Hacker News new | ask | show | jobs
by mvkg 2928 days ago
A quick look at the source shows that it appears to be linear and just uses `strings.Contains` or `r.MatchString` on each line, so I don't think it has any of the optimizations that are built into `ag`.
1 comments

That is correct. The project is at its early stages. I want to see what the community need the most and shape the project towards that goal.

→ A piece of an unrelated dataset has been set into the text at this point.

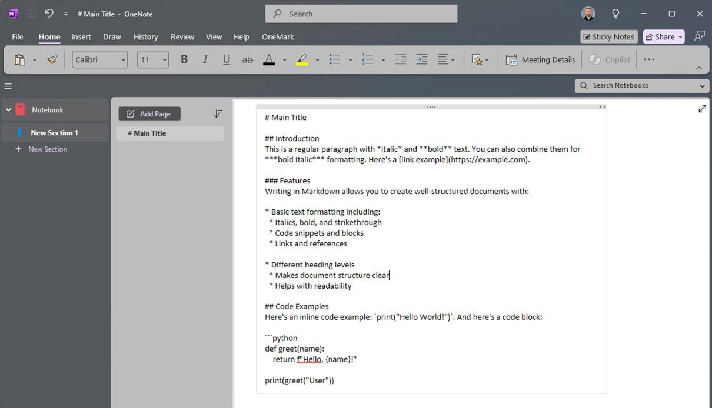Collapse the ribbon using the chevron
The image size is (712, 408).
699,68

On the other hand I tried to avoid optimisations until most of functionalities are implemented.
It's a very nice idea and you should be proud of what you've built, but my personal opinion is that speed is a core feature of `grep`.

A good place to start would be this: why GNU grep is fast[1] - Starting with the Boyer-Moore string search algorithm and reading through the optimizations done in GNU grep.

p.s. there's an implementation of Boyer-Moore hiding in Go's standard library.

[1] https://lists.freebsd.org/pipermail/freebsd-current/2010-Aug...

Thanks mate, I will definitely have a read.
Note that you don't need Boyer Moore for the common case. ripgrep for example will very rarely use Boyer Moore. Its work horse is much simpler and typically faster: https://github.com/rust-lang/regex/blob/master/src/literal/m...

In Go-land, you should be able to replace uses of memchr with IndexByte[1], which should be implemented in Assembly on most platforms.

Of course, for any of this to have a big impact, you'll want to take Mike Haertel's advice on avoiding line breaking and stop using bufio.Scanner. :-)

[1] - https://golang.org/pkg/bytes/#IndexByte

So far I've been only concerned about code's simplicity until I understand what there needs to be done. This is not going to be grep or ripgrep. My intent was to make a tool I needed so I started working on it. I thought someone else might like it, now it is joyful to see people are looking at the project.

There are a couple of places I wish I would have done better. Using bufio.Scanner actually bothers me a lot. Also in the Read() method it reads everything from all readers into a buffer instead of pulling what it needs to check.

Thanks for suggestions :)